REQUIRED WORK - Could you reproduce the records from the line containing "The image size is (1456, 819). How" through the end of the records, replacing "truck icon" with "lorry icon" and leaving everything else unchanged?
:: ROWS
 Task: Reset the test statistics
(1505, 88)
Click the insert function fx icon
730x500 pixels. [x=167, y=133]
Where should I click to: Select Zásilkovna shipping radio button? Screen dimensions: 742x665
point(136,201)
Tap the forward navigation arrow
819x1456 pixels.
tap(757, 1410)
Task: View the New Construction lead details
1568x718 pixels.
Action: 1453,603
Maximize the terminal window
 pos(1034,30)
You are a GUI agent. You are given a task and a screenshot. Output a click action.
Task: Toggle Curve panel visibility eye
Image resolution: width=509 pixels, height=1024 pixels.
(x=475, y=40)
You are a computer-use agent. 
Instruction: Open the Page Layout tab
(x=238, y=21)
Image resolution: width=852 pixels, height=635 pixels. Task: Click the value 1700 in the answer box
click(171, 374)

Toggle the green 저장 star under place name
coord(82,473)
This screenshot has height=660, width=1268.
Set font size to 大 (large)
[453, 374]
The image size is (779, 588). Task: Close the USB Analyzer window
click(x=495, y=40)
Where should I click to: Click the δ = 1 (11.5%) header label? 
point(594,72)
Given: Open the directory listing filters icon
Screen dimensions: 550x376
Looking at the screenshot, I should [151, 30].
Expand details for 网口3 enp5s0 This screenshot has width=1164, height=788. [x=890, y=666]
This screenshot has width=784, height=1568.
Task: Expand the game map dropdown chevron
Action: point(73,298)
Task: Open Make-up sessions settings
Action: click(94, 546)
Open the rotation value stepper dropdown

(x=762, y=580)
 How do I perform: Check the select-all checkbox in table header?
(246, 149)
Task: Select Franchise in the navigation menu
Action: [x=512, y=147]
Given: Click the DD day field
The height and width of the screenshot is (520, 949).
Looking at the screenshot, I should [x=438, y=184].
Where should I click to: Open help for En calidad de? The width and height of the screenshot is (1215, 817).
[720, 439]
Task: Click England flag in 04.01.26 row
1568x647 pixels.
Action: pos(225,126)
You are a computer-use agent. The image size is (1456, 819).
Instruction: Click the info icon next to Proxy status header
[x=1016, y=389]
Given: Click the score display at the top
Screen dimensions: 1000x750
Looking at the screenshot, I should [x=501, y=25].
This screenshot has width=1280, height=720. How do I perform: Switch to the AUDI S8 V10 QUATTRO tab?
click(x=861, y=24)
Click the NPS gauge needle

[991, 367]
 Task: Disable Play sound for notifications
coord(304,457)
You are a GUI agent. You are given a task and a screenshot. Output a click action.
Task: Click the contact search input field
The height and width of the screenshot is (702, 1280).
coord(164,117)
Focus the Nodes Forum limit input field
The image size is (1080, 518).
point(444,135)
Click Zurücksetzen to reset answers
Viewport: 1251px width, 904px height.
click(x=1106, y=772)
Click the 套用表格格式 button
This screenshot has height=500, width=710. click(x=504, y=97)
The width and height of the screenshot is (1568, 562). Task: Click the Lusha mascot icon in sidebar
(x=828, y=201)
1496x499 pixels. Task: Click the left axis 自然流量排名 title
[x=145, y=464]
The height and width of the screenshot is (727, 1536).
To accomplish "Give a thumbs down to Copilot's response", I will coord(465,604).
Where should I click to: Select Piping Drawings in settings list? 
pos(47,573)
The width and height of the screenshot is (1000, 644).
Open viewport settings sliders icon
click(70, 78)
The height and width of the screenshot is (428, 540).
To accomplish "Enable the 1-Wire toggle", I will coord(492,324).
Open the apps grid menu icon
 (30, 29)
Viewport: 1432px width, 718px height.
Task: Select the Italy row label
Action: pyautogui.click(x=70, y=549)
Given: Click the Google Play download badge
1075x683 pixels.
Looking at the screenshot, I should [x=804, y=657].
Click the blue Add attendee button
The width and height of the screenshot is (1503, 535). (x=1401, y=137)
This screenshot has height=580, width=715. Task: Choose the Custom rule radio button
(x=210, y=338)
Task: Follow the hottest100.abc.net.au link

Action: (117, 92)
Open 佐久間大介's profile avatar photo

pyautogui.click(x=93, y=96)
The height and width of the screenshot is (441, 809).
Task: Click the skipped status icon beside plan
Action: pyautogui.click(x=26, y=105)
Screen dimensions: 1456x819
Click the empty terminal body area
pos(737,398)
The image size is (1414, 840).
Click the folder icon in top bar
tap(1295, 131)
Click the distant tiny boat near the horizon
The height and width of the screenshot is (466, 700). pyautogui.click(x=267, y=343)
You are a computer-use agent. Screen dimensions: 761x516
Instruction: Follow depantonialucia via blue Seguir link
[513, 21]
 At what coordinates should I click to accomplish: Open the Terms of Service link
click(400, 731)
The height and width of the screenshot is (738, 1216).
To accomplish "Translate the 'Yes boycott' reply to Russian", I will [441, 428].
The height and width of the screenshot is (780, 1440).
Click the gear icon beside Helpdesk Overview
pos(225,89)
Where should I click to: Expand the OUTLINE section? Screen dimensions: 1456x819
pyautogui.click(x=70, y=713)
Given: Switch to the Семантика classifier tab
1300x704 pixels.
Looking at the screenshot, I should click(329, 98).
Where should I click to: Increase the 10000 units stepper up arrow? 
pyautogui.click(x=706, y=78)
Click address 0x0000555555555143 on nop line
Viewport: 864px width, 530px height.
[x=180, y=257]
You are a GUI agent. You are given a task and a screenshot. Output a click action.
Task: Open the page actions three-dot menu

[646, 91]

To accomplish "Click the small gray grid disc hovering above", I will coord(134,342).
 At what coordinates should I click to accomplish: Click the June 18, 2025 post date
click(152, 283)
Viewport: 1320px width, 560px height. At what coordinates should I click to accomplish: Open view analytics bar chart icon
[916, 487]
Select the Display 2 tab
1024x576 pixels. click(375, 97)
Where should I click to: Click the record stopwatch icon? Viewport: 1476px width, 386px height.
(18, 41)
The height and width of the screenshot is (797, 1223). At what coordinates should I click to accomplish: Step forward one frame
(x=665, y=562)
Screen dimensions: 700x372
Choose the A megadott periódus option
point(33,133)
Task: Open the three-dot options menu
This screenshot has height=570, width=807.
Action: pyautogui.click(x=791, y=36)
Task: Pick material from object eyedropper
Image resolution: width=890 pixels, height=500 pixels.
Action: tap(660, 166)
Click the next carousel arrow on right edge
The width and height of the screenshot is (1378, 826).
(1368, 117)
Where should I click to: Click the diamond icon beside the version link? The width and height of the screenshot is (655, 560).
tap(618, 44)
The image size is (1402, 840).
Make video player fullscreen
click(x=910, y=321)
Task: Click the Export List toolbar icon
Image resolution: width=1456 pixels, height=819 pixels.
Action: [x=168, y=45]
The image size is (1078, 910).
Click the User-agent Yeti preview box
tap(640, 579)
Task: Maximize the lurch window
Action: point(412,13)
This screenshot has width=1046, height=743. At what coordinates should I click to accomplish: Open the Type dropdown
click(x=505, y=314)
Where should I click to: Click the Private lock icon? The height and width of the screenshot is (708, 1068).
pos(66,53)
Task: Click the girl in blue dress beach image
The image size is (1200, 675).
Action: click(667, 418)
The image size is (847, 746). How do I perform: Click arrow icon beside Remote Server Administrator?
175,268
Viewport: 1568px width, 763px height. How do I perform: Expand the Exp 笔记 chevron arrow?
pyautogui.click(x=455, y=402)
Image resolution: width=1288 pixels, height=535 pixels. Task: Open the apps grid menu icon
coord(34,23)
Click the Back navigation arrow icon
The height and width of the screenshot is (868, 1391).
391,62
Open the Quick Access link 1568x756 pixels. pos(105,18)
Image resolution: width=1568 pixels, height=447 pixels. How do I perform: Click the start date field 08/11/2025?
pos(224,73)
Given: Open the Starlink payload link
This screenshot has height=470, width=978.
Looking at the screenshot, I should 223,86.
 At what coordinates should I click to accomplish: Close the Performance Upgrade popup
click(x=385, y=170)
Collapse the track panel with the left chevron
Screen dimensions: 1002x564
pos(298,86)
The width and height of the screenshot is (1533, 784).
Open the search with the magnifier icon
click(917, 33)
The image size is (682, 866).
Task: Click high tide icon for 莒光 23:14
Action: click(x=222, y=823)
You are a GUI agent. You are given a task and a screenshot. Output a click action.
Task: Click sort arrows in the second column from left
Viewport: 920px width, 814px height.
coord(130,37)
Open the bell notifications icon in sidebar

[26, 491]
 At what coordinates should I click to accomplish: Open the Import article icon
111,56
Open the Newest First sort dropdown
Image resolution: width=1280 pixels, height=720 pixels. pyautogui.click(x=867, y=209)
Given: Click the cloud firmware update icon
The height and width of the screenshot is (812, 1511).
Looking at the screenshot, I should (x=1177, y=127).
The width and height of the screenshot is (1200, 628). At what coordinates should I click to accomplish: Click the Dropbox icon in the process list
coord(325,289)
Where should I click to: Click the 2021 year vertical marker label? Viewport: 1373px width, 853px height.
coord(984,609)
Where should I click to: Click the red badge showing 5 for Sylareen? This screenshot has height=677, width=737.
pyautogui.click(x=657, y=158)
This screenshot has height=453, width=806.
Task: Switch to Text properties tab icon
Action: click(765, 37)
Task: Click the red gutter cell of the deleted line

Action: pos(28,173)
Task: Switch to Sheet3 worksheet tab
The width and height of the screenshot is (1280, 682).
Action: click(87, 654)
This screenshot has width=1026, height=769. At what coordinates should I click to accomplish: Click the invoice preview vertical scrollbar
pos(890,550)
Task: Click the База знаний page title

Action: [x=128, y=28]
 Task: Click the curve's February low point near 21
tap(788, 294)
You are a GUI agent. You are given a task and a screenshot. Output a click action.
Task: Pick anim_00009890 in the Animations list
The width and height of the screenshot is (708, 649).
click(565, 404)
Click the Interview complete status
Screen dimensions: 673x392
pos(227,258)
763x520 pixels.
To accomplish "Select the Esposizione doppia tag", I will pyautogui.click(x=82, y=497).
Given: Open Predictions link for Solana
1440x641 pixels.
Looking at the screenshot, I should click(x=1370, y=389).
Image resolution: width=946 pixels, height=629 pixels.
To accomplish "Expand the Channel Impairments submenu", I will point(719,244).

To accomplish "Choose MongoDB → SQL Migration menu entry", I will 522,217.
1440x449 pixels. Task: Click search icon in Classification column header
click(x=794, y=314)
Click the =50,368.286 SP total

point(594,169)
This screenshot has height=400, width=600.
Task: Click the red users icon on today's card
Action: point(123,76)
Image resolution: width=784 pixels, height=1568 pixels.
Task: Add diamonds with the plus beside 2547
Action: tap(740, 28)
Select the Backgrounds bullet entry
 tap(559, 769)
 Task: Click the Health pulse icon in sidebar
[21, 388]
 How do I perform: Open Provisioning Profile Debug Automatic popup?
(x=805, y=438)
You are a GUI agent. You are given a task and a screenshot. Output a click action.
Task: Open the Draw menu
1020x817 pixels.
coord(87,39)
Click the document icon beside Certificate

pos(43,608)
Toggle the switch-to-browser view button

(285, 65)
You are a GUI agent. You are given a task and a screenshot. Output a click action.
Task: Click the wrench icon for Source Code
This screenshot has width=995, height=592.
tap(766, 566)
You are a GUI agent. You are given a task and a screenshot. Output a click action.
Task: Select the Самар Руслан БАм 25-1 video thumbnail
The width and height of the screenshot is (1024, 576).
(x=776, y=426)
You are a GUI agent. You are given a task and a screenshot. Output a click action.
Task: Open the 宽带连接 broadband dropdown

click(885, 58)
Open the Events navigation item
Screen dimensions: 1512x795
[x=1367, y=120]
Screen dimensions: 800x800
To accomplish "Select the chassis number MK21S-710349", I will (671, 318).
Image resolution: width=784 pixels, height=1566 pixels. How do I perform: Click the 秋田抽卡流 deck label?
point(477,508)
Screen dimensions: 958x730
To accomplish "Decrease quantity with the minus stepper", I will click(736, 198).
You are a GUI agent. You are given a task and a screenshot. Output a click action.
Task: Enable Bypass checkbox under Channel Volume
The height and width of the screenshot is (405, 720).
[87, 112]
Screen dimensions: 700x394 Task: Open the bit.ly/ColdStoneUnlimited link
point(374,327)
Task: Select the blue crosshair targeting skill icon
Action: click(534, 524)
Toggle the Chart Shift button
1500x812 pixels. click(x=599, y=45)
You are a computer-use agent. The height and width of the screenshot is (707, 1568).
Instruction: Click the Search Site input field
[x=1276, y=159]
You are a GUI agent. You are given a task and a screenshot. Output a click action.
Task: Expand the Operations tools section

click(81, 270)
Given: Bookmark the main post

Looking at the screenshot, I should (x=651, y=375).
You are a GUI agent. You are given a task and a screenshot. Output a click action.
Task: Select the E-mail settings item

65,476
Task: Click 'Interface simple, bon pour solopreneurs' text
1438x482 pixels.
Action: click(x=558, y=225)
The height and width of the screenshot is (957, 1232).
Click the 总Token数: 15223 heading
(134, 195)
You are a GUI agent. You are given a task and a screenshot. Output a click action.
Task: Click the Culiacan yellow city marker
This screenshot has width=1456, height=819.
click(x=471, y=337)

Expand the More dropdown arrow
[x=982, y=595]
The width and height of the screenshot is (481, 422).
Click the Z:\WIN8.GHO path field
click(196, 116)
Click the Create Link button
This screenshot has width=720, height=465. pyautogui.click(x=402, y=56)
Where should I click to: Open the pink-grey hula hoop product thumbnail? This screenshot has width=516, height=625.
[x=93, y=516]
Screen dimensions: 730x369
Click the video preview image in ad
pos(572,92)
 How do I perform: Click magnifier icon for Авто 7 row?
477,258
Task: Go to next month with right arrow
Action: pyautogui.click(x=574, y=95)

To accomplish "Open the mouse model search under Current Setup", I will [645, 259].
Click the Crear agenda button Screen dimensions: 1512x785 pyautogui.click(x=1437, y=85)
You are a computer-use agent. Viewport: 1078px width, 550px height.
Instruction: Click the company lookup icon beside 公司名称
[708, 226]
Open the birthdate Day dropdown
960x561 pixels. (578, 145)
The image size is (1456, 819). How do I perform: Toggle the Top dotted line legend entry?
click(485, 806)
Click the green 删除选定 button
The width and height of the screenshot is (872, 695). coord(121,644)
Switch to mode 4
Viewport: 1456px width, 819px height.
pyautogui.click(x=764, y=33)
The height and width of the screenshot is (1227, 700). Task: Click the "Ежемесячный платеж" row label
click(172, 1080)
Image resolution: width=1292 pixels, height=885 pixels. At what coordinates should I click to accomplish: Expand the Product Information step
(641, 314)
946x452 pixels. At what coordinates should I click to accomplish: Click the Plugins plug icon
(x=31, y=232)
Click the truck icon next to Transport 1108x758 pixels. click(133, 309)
::::
EXERCISE RESPONSE -
The image size is (1456, 819). How do I perform: Toggle the Top dotted line legend entry?
click(485, 806)
Click the green 删除选定 button
The width and height of the screenshot is (872, 695). coord(121,644)
Switch to mode 4
Viewport: 1456px width, 819px height.
pyautogui.click(x=764, y=33)
The height and width of the screenshot is (1227, 700). Task: Click the "Ежемесячный платеж" row label
click(172, 1080)
Image resolution: width=1292 pixels, height=885 pixels. At what coordinates should I click to accomplish: Expand the Product Information step
(641, 314)
946x452 pixels. At what coordinates should I click to accomplish: Click the Plugins plug icon
(x=31, y=232)
Click the lorry icon next to Transport 1108x758 pixels. click(133, 309)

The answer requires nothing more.